I rejoiced. I didn’t have to sit in a meeting! I didn’t have an overnight deadline! I could look for color! I could write something other than a summary lead!
I spent several days on the story, met many of the women and men included in the show, read their work, saw their paintings, conducted interviews, got good quotes, wrote the piece. A few weeks after the story was published, one of the women I’d interviewed, the one I quoted the most, the organizer of the exhibit, committed suicide.
I was dumbstruck. I had spent more than an hour with her, which for me at that time was a journalistic eternity. She had answered all of my carefully crafted questions. It was, I thought, a great interview. In the story I wrote, featuring the quotes I had selected, she was a survivor. She was going to make it. Not only that, she was helping others make it.
How could I have been so wrong? How could I have been so sure I “got” this woman, the centerpiece of my story? Maybe, I thought to myself, I hadn’t listened well enough when she answered my questions. Maybe I hadn’t asked the right questions. Or maybe it was something bigger than that. Maybe it was the way I had been trained to see and interact with people during my four years in journalism school.
At the Medill J-school at Northwestern University (back in the day, as they say), my reporting teachers had been veteran hard-news daily journalists, battle-scarred and tough. They were demanding, which was good. But they were entrenched in a more narrow, mid-century approach to the craft. I had been taught to think of people as either objects in a story or sources of information for a story. If they were objects, things happened to them (they were robbed; they won the lottery), or they did things (committed a crime, broke a world record). If they were sources of information, you mined them for usable material. Although I was a voracious reader of fiction and understood those people in those stories to be characters with dimension and depth, people motivated by both internal and external forces, folks challenged in visible and hidden ways, that thinking did not spill over into either my conception or training as a news reporter.
And so, during the time I spent with that woman, I saw her not as a character at the center of the story, not as a person to be understood, but rather as a source from which information could be extracted. I am not suggesting here that the story I was assigned back then would have called for or even allowed a deep dive. The point is it never crossed my mind to view her as a character. She was a cardboard cut-out — an interesting cardboard cut-out, but an object without life.
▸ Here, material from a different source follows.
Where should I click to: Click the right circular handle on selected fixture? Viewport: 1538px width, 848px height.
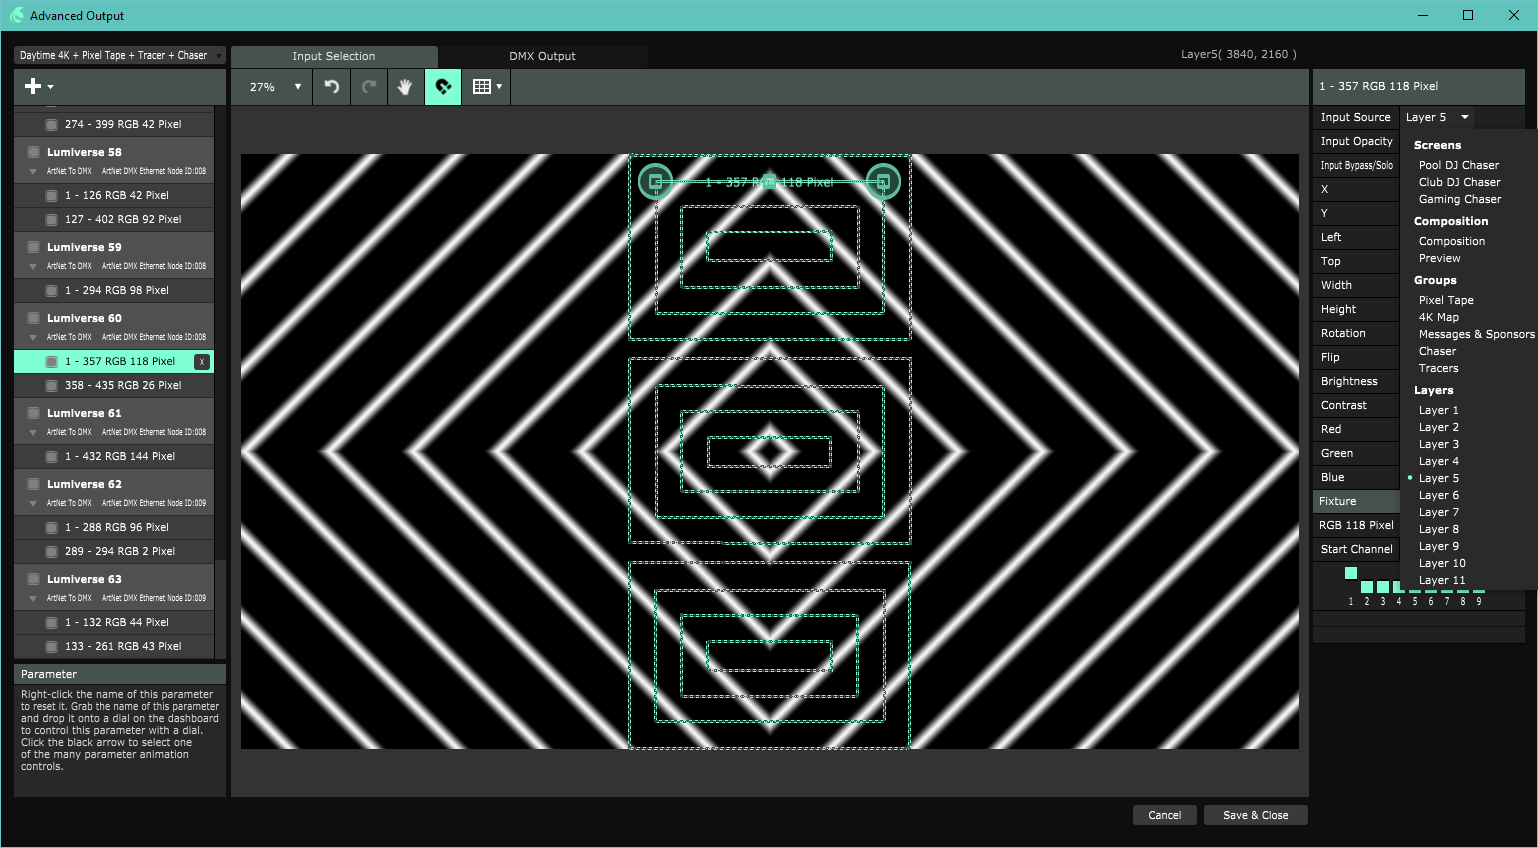point(882,182)
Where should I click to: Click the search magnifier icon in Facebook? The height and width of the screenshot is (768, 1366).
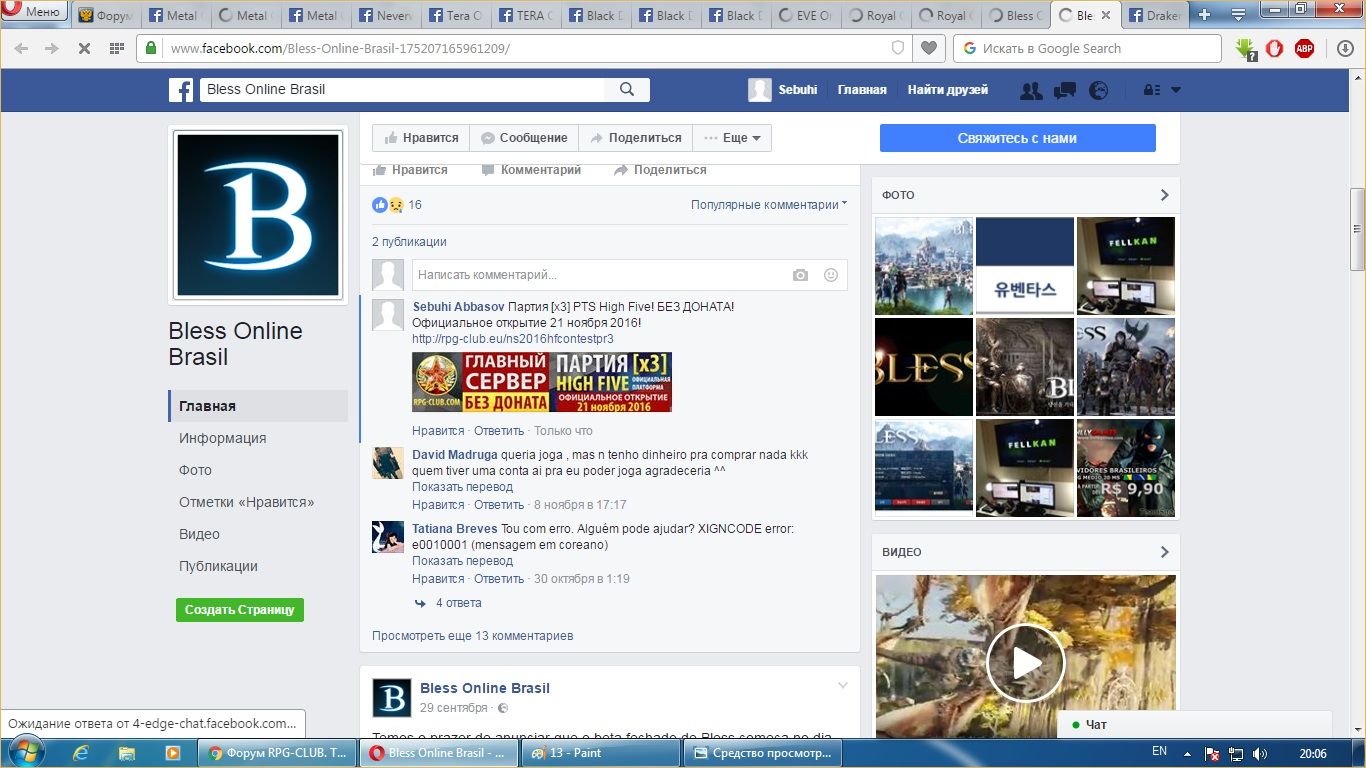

I thought about all this, sobbing in my car so no one in the tiny newsroom would see me. I thought about how, when it came to people and reporting, I was a one-trick pony. The trick was the interview. Yes, I had been taught to scour documents and read reports and go to events, but when it came to people, the lesson from my J-school education was simple: You asked questions.
I had been told by my professors that the interview was “a conversation.” The textbook we were assigned on interviewing started with this premise. But the more I thought about this, the more I realized what they were calling a conversation wasn’t really one at all. I considered the hour I had spent with this young woman. Did we have a conversation, a back-and-forth exchange of ideas and stories? Not at all. We had a planned (by me) orchestrated (by me) encounter that existed outside the real and ongoing life of my interview subject. My interview subject was expected to answer all my questions while I remained comfortably opaque and detached. I came looking for specific information and quotable quotes, as I had been taught to do. I came with questions that I hoped would elicit the answers I needed to flesh out the story I had already half-written in my head.
The interview protocol was clear: You asked. They answered. You scribbled, either in real time or later listening to your recording. If you were lucky, you got a good quote. Maybe, if you were looking for “color” and if your editor didn’t expect the story in 30 minutes, you actually posed these questions in person. And, in between scribbling the answers to the questions, you looked around for descriptive details to insert in the story — if your editor hadn’t warned you that you had only seven inches, barely 300 words. “Cluttered desk,” you wrote down diligently. “Coffee stain on shirt.”
I did all that. But the questions I came with were important to me. Maybe they weren’t the questions that were important to her.
That last revelation, I am embarrassed to admit, came many years later, after I had self-studied and started to write literary journalism, after I had discovered the “shut up and listen” research methods of the cultural anthropologist and discarded the interview approach of a news journalist. What if, back then, I had stepped back and let this young woman direct the “conversation?” What would I have discovered?
I recently came across this extraordinarily instructive interchange between the mighty Joan Didion and a journalistic interviewer who tried to engage her with his own set of questions:
Okay, so how great is that? What a bold lesson. Clearly, Didion cared little about the questions this journalist thought important enough to pose. Suppose every one of our interview subjects was self-confident and snarky enough to answer like this? Think of what we might learn.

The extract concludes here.